Io non ce l’ho con gli stranieri, lo siamo stati anche noi nel ‘900 e non è che ci trattassero meglio. Il problema è che un migrante italiano “in terza classe costa mille lire, odore di spavento e di mare morto” se avesse avuto 10 milioni di allora non avrebbe avuto bisogno di emigrare. Con quei soldi poteva avviare un’attività commerciale o comprare un appezzamento di terreno da coltivare. I nuovi migranti “economici”, invece, pagano migliaia di dollari per traversare il Mediterraneo su un barchino o un gommone.
Dove li prendono? Chi li dà? Ma soprattutto, con quei soldi in Africa puoi vivere tranquillamente. E allora? A parte chi fugge dalla guerra (non mi sembra che marocchini o cingalesi abbiano conflitti in atto), gli altri?
Molti si “inseriscono”, uso un termine caro alla sinistra (anche se si inseriscono le macchine, non gli esseri umani), altri si “integrano”, ma per lo più sono accolti come “profughi”.
Io non ho nulla contro gli stranieri, ma credo che in Italia l’immigrazione, a destra come a sinistra, sia la metafora più evidente della burocrazia.

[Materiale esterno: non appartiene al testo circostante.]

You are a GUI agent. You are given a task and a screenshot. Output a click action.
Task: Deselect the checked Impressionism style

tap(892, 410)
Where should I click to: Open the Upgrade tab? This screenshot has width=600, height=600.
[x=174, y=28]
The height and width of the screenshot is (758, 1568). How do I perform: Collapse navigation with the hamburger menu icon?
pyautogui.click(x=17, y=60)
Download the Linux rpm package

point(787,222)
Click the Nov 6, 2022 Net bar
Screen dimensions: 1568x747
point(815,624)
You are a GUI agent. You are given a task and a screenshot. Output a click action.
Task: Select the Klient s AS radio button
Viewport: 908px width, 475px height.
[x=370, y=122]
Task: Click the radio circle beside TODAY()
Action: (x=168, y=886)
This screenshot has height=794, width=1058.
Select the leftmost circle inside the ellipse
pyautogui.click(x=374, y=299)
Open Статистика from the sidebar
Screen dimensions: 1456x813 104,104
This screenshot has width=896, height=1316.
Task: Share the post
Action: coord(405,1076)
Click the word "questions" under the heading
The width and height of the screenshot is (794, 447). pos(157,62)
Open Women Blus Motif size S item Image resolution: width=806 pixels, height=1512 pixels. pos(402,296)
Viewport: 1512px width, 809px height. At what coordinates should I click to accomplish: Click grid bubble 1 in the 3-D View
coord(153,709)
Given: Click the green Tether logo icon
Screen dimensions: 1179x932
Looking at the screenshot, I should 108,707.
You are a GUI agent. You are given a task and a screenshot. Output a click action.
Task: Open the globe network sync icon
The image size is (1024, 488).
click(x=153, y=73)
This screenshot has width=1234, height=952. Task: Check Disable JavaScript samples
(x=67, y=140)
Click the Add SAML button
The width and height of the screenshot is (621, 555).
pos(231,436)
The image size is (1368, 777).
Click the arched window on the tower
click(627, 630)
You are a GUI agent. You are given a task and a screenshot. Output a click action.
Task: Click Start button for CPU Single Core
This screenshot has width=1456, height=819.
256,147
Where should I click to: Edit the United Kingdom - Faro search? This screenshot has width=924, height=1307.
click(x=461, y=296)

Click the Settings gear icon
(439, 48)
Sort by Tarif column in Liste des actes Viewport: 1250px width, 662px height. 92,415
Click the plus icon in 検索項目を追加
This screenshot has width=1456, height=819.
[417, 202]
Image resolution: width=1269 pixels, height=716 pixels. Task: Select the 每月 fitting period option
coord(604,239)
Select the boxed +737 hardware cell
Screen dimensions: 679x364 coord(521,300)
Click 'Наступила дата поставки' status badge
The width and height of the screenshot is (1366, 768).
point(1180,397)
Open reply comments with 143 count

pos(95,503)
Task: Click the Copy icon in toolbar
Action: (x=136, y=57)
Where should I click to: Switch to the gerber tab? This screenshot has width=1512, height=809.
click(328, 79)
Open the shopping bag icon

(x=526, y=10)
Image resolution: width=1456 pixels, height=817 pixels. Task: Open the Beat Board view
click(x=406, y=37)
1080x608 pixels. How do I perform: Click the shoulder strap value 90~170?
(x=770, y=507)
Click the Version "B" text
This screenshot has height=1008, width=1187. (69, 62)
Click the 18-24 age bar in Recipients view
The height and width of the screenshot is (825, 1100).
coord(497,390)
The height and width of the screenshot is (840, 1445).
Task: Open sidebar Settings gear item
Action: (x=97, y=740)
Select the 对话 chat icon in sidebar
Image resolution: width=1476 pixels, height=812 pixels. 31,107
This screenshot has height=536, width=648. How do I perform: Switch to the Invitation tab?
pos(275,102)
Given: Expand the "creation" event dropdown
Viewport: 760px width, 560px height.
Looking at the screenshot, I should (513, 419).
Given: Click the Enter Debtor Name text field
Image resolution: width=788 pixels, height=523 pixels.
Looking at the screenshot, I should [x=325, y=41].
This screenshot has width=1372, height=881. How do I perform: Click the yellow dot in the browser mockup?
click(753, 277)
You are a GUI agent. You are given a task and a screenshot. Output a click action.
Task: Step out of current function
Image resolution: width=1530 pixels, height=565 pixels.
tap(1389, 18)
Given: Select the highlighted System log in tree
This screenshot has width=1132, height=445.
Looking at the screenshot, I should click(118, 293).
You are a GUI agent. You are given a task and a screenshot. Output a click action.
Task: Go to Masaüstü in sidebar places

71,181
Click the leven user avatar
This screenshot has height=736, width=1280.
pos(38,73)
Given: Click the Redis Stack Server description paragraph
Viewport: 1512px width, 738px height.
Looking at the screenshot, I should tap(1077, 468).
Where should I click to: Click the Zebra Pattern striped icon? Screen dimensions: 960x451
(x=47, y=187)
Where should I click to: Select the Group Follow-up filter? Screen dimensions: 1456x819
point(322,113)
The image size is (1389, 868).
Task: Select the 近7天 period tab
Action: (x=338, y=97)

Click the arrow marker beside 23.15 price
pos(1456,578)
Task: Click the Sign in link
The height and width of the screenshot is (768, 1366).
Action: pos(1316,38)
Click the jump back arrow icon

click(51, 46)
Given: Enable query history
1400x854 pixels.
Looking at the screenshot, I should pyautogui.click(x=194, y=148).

Perché i comunisti al posto di tassare le merendine (ma non mangiavano i bambini?) non ricordano la propria storia? È vero: non esistono più i Gulag e in Siberia i ghiacci si stanno sciogliendo, ma dovrebbero essere coerenti con la propria tradizione.
Invece la burocrazia blocca tutto. A un clandestino danno il foglio di via, che più che una legge attuabile nella pratica, ricorda il “Monopoli”: al foglio di via corrisponde al “riparti dal via” del gioco in scatola. Quindi poi, nella maggior parte, questi che per la sinistra sono dei recidivi, da sventolare come simbolo di accoglienza e bontà, finiscono in galera.
Tanti stranieri cercano lavoro, lo trovano, alcuni regolarizzati ma la maggior parte lavorano in nero se già va bene. Per lo più sono sfruttati, nei campi come sulle strade a mendicare o a finire schiavi come prostitute e come prostituti. Per lo più, però, bighellonano tutto il giorno nelle piazze: davanti alla Stazione Centrale di Milano come a Roma Termini, come nei parchi di qualsiasi città.